Mikael Melkumian, who heads the Armenian Association of Seismically Safe Construction, said the apocalyptic scenario is based on research conducted by himself and other local seismologists. Those include Sergey Balasanian, the late former chief of the National Seismic Protection Service.

“We arrived at the conclusion that the territory of Yerevan is a very high-risk area,” Melkumian told a news conference. “If we have an earthquake in Yerevan with a magnitude similar to that of the [1988] Spitak earthquake … then almost nothing will be left of Yerevan because according to our calculations, about 80 percent of buildings will be destroyed and we will have about 300,000 victims,” he said.

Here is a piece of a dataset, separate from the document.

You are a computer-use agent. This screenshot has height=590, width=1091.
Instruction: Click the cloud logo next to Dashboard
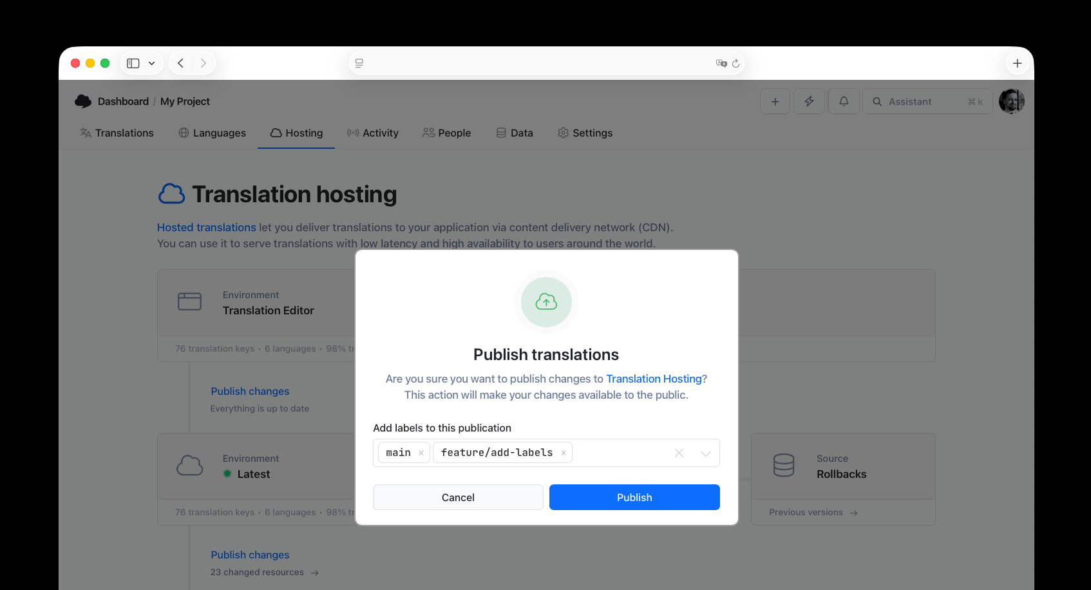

The 1988 earthquake destroyed much of northwestern Armenia, killing more than 25,000 people and leaving hundreds of thousands of others homeless. Thousands of them still huddle in ramshackle temporary shelters. The country had previously been hit by a similarly powerful calamity in the 17th century. Historians say its epicenter was near Garni, a village 20 kilometers east of Yerevan.

According to Melkumian, the Garni area is nestled on a dangerous fault that might one day send powerful tremors to the Armenian capital.

A senior official at the National Seismic Protection Service (NSPS) shared Melkumian’s concerns. “Professor Melkumian is one of the best specialists in his field,” the official told RFE/RL, speaking on the condition of anonymity. “If, God forbids, Yerevan is hit by an earthquake as powerful as the Spitak earthquake, the number of victims could be very large indeed, because most buildings here have become weaker, especially after Spitak, and will not resist tremors.”

Balasanian, who died in a car crash last year, had argued in January 2004 that Armenia is part of a vast seismically active region where powerful earthquakes are not uncommon. Speaking in the wake of one such quake that razed the Iranian city of Bam, he warned that Armenia could be hit hard by its possible powerful aftershocks in the next few months.

The grim prediction, dismissed by the NSPS, never materialized, though. The head of the government agency, Alvaro Antonian, argued at the time that scientists around the world are unable to make precise quake forecasts.

Still, seismologists and construction specialists agree that many apartment buildings in Yerevan, built in Soviet times, are vulnerable to natural disasters. “Yerevan’s condition is not encouraging in that regard,” said Melkumian. “The main reason for that is that Yerevan was built in accordance with the former Soviet standards that underestimated seismic risks.”

Those standards, coupled with a poor quality of construction, have been widely blamed for the catastrophic death toll from the 1988 quake.